The dream was having that experience in the home, on real games like Doom (okay, technically, that came two years later, but sssh) and being immersed in our favourite games that weren't being run off a crappy Amiga. Sure, you could buy the equipment that would let you do that, but only in the sense that technically you can buy a tank on eBay - you can, but you're not going to.
Older and wiser
25 years later, we're older, wiser and more cynical, but still secretly still holding those childish excitements born of being given only tantalising glimpses of what could have been, never enough to get bored and dissatisfied.
With the possible exception of anyone unfortunate enough to remember CyberZone, the futuristic gameshow that introduced itself with cyberpunk flourishes only to set a third of its games in a crap 3D recreation of a boring English town. With duck-shooting mini-games. What were they thinking?

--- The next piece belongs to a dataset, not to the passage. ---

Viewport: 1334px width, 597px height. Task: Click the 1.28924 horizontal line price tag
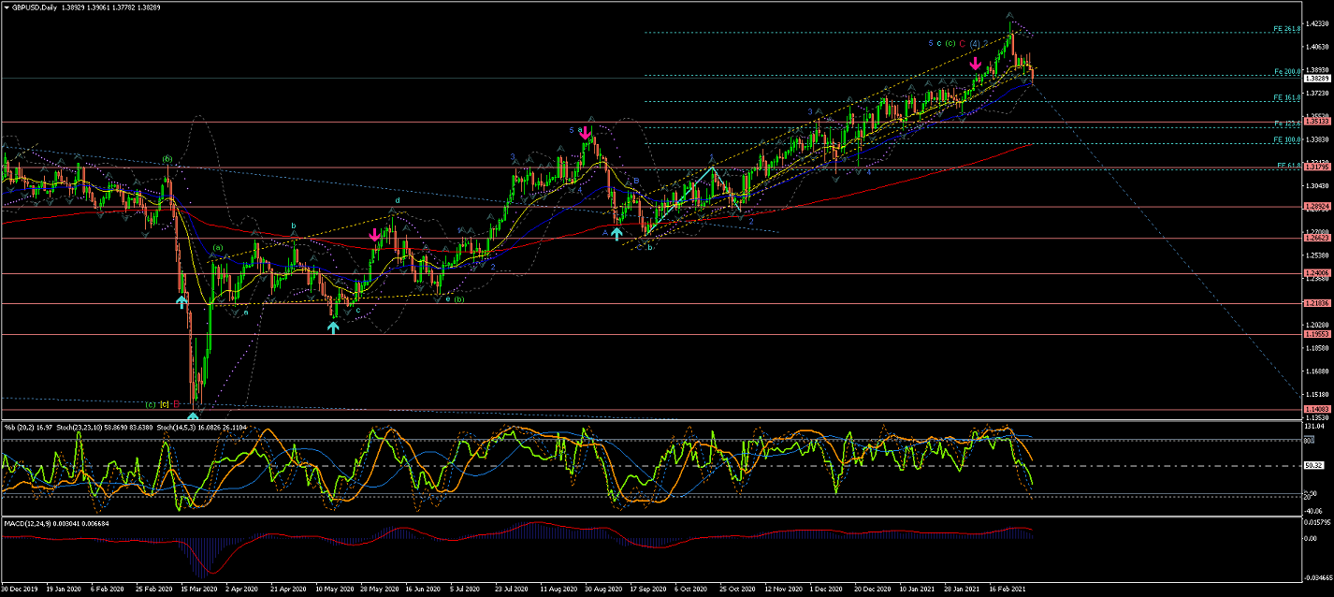pyautogui.click(x=1317, y=207)
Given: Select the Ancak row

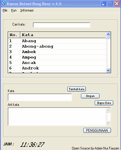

And yet despite having spent several hundred quid to get hold of it, my Oculus DK2 is still sitting idle most of the time, unless I want to impress people with a demo like Sightline or Shufflepuck Cantina or Radial-G. The future is exciting, the present… by its nature, it just is. The magic trick loses its power when you've seen it done before. A moment of revelation can only come once. The first bite of cake is always the sweetest.
At least by recognising that, we can enjoy the waiting game for what it is - technology unencumbered by reality, just like we secretly want. And when it's out, there's always going to be something else impossible to lust after, isn't there?